Ultima modifica: 2 agosto 2017

4C – Design

Si sa, tutta l’arte è stata contemporanea. Così, osservando un dipinto o una scultura, abbiamo imparato a riconoscervi non soltanto valori estetici, espressivi, concettuali e simbolici, ma anche gli indizi di un vissuto pregnante.

Osservare un dipinto potrebbe farci entrare in stanze odorose di profumi sconosciuti (che, come la madeleine del temps perdu, fanno riaffiorare memorie lontane, intense e stranianti); portarci in luoghi in cui la stagione invernale muta la materia delle cose, in cui il crepuscolo o la notte non possono essere vinti dalla luce elettrica e danno vita ad atmosfere surreali, in cui un fruscìo può ancora rompere il silenzio e far riconoscere una veste di seta.

Abbiamo dunque provato a entrare in un dipinto, prenderne in mano gli oggetti, valutarne il peso e comprenderne la portata – cioè anche il valore d’uso e quello simbolico, che risiede nel semplice fatto che un oggetto sia stato presente in un luogo, in un determinato momento della storia.

Abbiamo poi provato a collocare un oggetto dipinto nello spazio, e attraverso quello misurare la consistenza fisica del luogo in cui è stato fissato, la sua “esistenza concreta” oltre la tela o il marmo, perché quello spazio e quegli oggetti sono stati davvero, e hanno meritato di essere fissati nella realtà virtuale e immaginifica dell’opera, che è poi memoria tramandata.

Entrando in un’opera vien voglia di farla nostra, nel senso di abitarla davvero, e allora abbiamo provato a metterci lì, dove stava l’antico protagonista del dipinto, riconoscendo e nominando gli oggetti di cui questo ha scelto di farsi circondare (o di cui il pittore ha voluto si circondasse).
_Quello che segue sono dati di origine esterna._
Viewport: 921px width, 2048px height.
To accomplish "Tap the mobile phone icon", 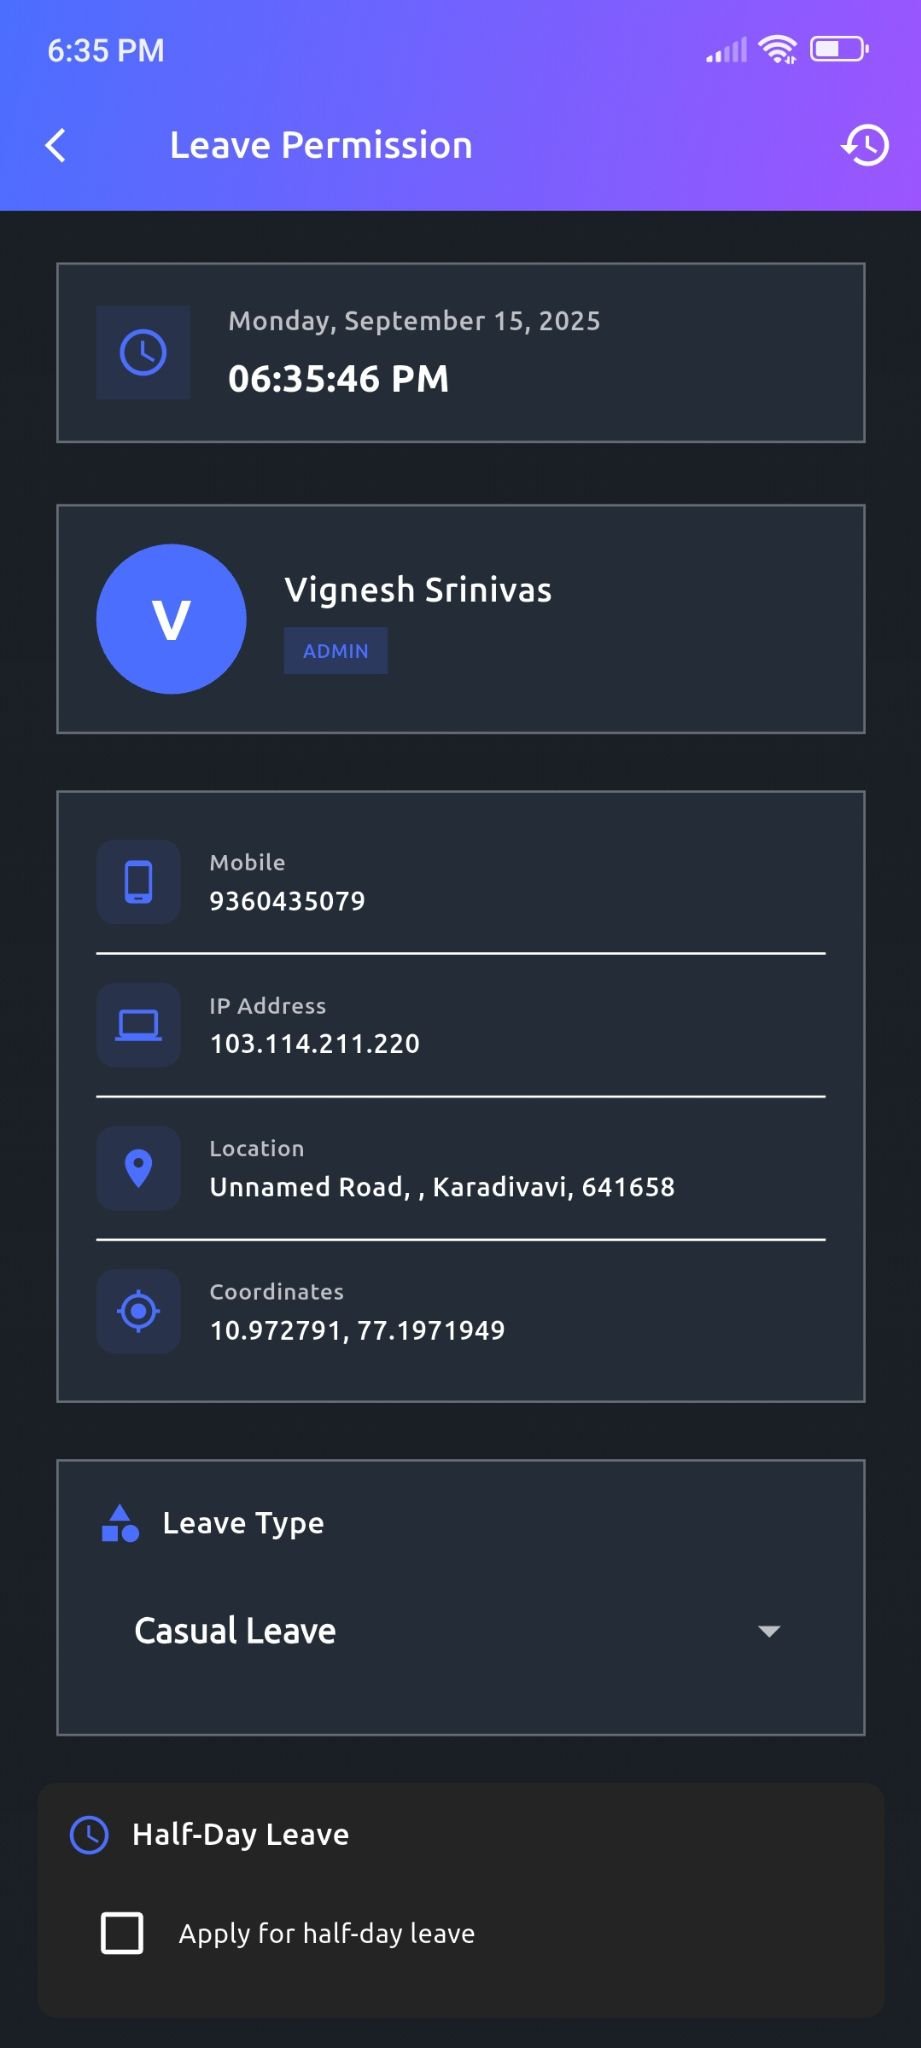I will pyautogui.click(x=138, y=882).
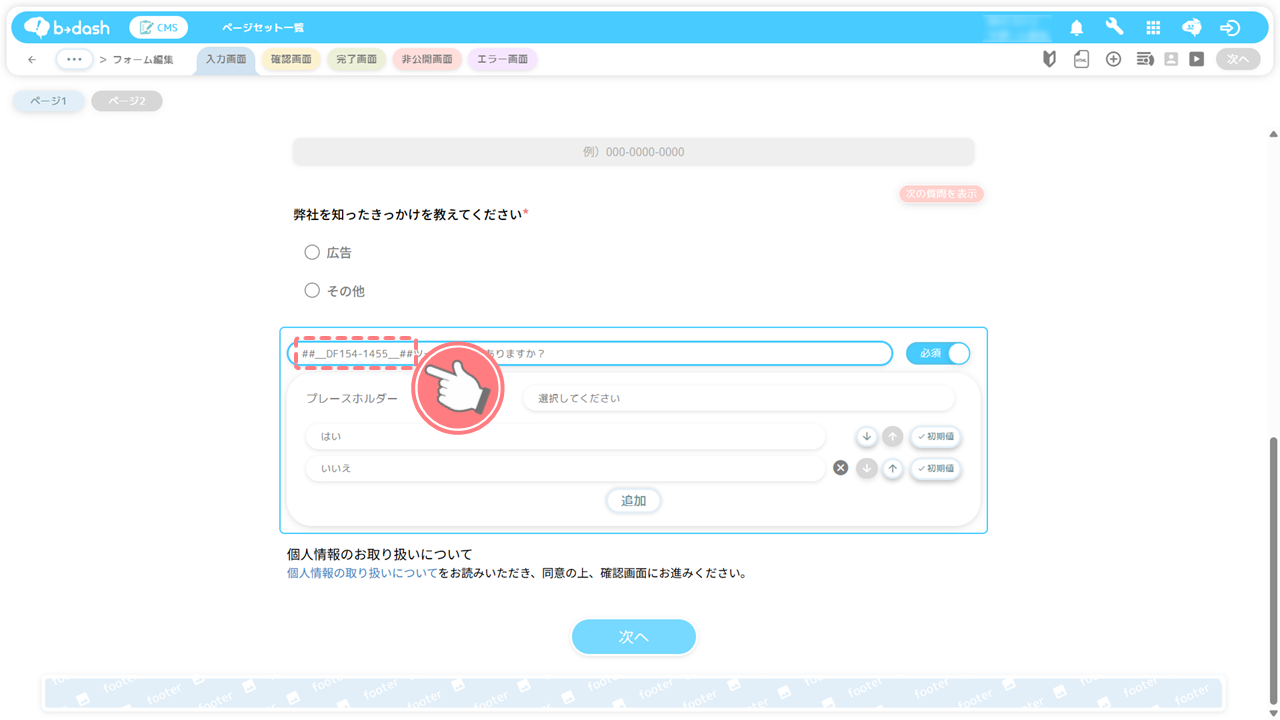Move the はい option down
This screenshot has height=720, width=1280.
pos(867,437)
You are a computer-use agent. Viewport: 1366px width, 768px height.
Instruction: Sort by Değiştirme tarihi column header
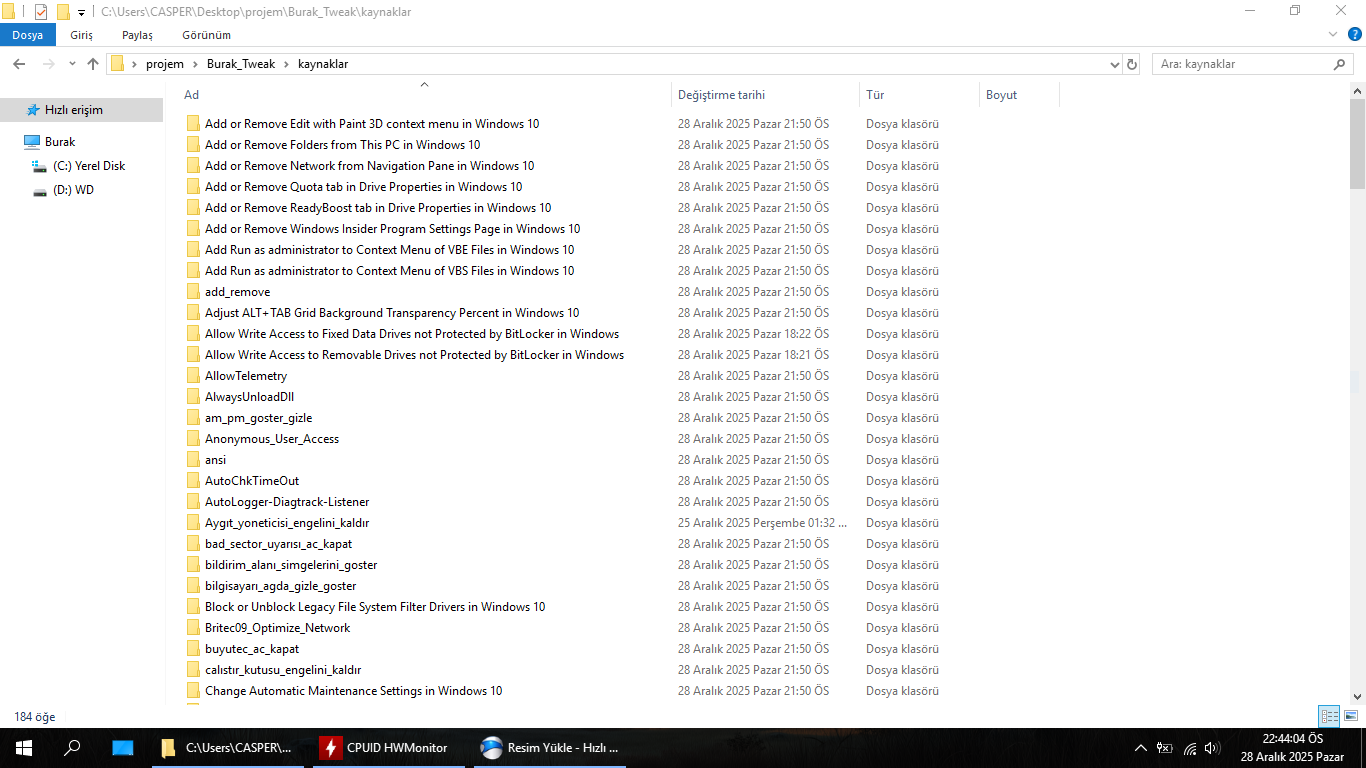pyautogui.click(x=721, y=95)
Ma rivisitare implica sempre ripensare un luogo, attribuirgli identità, utilizzando segni e caricandoli di significato. Rivisitare è sempre attualizzare. Possiamo farlo in molti modi; forse il più intrigante è quello personale, che sconfina con facilità nell’autocompiacimento: ci guardiamo dentro, o allo specchio, e mettiamo in campo la nostra sensibilità individuale. Ma il più divertente è quello dettato dalla curiosità, dal desiderio di capire quel tempo attraverso le sue tracce, di prenderne alcune e studiarne il funzionamento, i valori estetici e di significato.

E chi meglio di un designer può “aprire il giocattolo”, smontarlo, studiarne i meccanismi, reinventarlo senza tradirlo?

Ispirato a Edgar Degas, La classe di danza, 1871.

Ispirato a Gustav Klimt, Signora con ventaglio, 1917-1918.

Ispirato a Leonardo da Vinci, La dama con l’ermellino, 1488-1490.